Stated exercise A
In the post about Facebook's recruiting e-mail, how many uploads per day does the Facebook photos service get?
Stated exercise B
Decide whether each statement agrees with the post about Facebook's recruiting e-mail, answering yes or no and quoting the deciding words. (i) Facebook is the 7th most trafficked site in the US. (ii) The Facebook photos service was built by a team of 15 engineers. (iii) When Facebook visited CMU, it had about 6 million active members.
Stated exercise C
Extend the post about Facebook's recruiting e-mail, picking up right after its final sentence.

Source text
They mention, among other things, that that they plan to start doing "ad targeting, personalization, recommendation systems, and general data analysis." Hmm..."

The article goes on with the full text of the e-mail they sent out to the CS students...full of some bad-ass statistics.

  • Facebook is the 7th most trafficked site in the US.
  • The "engineering leverage ratio", which they define as "the number of page views the site gets every month divided by the number of engineers who build it", is 300 million per engineer (9 billion page views per month/30 engineers).
  • They have about 7 million active users...if you do the math, with 9 billion page views per month, that is very sticky.
  • Google gets about the same number of page views as Facebook.
  • The Facebook photos service was created by a team of 2 guys but gets more traffic than Webshots, Yahoo Photos or Flickr - about 1 million uploads per day.

Not too much to add here but these guys came to CMU as well last fall and were recruiting our CS department. At the time, they had a 15-man engineering team which would make the "engineering leverage ratio" twice what it is now with 30 members. They also talked about the amount of page views they get - about as many as google but with only about 6 million active members at the time and claimed that they had one of the largest SQL farms in the world.

Data provided
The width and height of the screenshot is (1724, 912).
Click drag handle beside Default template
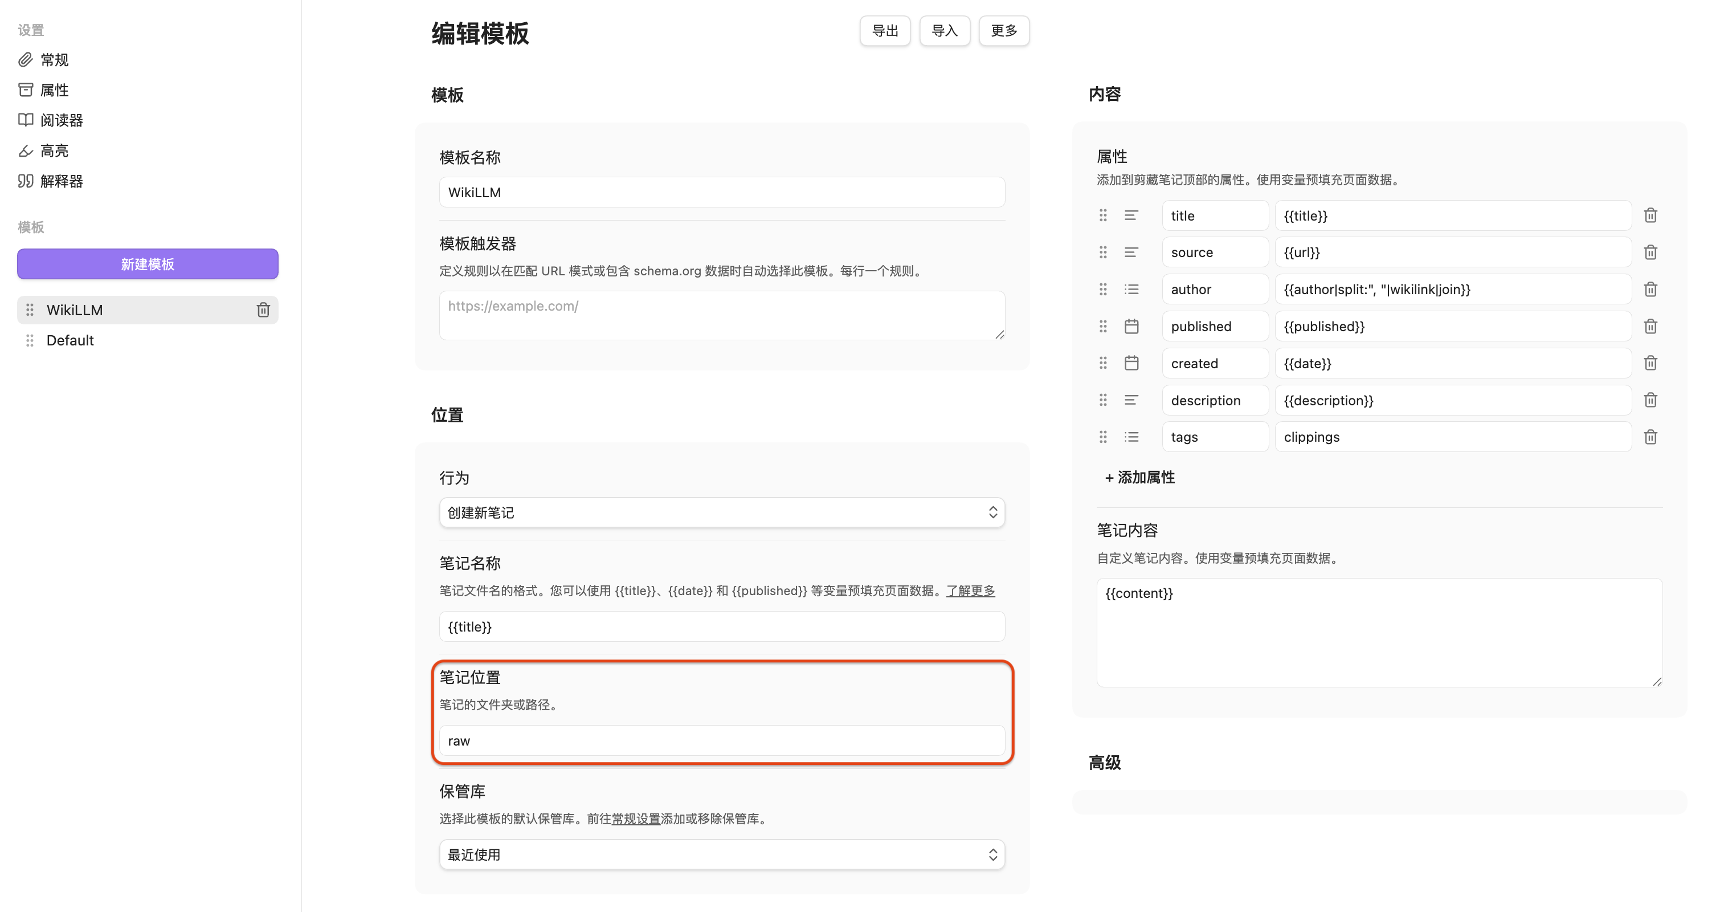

Result A
About 1 million uploads per day.

Result B
(i) Yes: "Facebook is the 7th most trafficked site in the US."
(ii) No: "The Facebook photos service was created by a team of 2 guys"
(iii) Yes: "with only about 6 million active members at the time"

Result C
I'm a strong supporter of these guys. I love their site and use it regularly. Its like a rolodex that you never have to update. Unlike their competitors, Facebook knows how to implement their stuff elegantly and without too much crap or pretty interfaces like MySpace/LinkedIn (admittedly I use both of them as well :)).

What will be important moving forward, is building unique experiences to different user sets. Facebook now has access for high schoolers, college students and is adding corporate access. These are all different users with different needs and different amounts of disposable income.

A great example of this tiered merchandising is Manchester United. To have fans that remain for life, ManU has different ways that they market to kids, teenagers, 20/30 somethings and the higher end crowd. By doing this, they are able to answer the needs of different segments independently.

Facebook can have a lot of success with a tiered marketing approach. By getting users at a young age and delivering a valuable experience as they mature, they won't need to change over to new services when they move on from high-school->college->real world.